In an era marked by missile tests, regional conflicts, and geopolitical tensions, a haunting question resurfaces: if World War III erupts, where on Earth would one be safe? This is not mere speculation for investigative journalist Annie Jacobsen, who has constructed a terrifyingly plausible minute-by-minute account of a global nuclear exchange. Her conclusion, drawn from declassified documents and expert modelling, is stark: within just over an hour, billions could perish, and in the ensuing nuclear winter, only a handful of places—most notably Australia and New Zealand—might realistically sustain human life on a meaningful scale.
The 72-Minute Countdown to Global Catastrophe
Annie Jacobsen, a Pulitzer Prize-finalist author known for deep dives into US national security, outlines a specific scenario in her latest work, Nuclear War: A Scenario. The trigger is a surprise nuclear attack by North Korea on the United States. From the moment early-warning systems detect the launches, a brutal clock starts ticking.
The US president has roughly six minutes to make a decision from a counterattack list after a nuclear launch is detected. In Jacobsen's narrative, the president authorises a massive retaliatory strike. This action, however, is misinterpreted by Russia, which sees inbound US missiles and, unable to get confirmation, launches its own arsenal in response. Within 72 minutes, a thousand Russian nuclear weapons land on the United States, creating overlapping firestorms and killing hundreds of millions immediately.
Beyond the Blast: The Five Billion Death Toll from Nuclear Winter
The immediate destruction is only the beginning. Jacobsen's work heavily relies on climate modelling, particularly studies by Professor Brian Toon. The real long-term threat is nuclear winter. City-scale firestorms would inject vast amounts of soot into the upper atmosphere, blocking sunlight for years.

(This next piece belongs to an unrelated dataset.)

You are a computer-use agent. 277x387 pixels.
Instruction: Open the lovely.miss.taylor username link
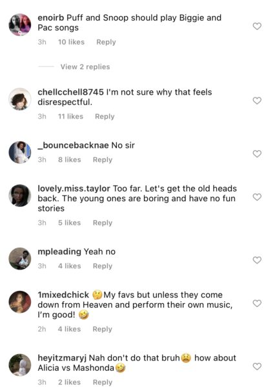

Global temperatures would plummet, growing seasons would vanish, and rainfall patterns would be disrupted. Major agricultural belts like the American Midwest and Ukraine could be covered in snow for a decade. Jacobsen, citing Toon's models, states that around five billion people would ultimately die from famine and the collapse of global food systems, not from the initial blasts or radiation. Fisheries and trade would collapse, and even nations untouched by warheads would face starvation.
Why Australia and New Zealand Are Singled Out for Survival
Against this apocalyptic backdrop, Jacobsen highlights a sobering assessment from her conversations with Professor Toon. Only two countries have a realistic chance of sustaining agriculture and large populations after a full-scale nuclear exchange: Australia and New Zealand. This claim is based on three critical factors.
First is their geographical location in the Southern Hemisphere, distant from the most probable northern hemisphere targets and major missile flight paths. Second, both are major agricultural exporters with relatively low population density, giving them a surplus food production capacity crucial for survival when imports vanish. Third, they possess established infrastructure and some energy independence.
Jacobsen is quick to clarify that "safest" does not mean unscathed. Life would be brutally hard, with societies pushed to their limits. However, in a world shrouded in ice and darkness, these nations might retain the fragile ability to grow food where others cannot.
Jacobsen's work is not a forecast but a detailed translation of decades of military and scientific planning into stark, human terms. It aims to replace the abstract concept of "unacceptable damage" with a visceral understanding of the consequences, underscoring that in a modern nuclear war, there are no true neutrals—only varying degrees of devastation.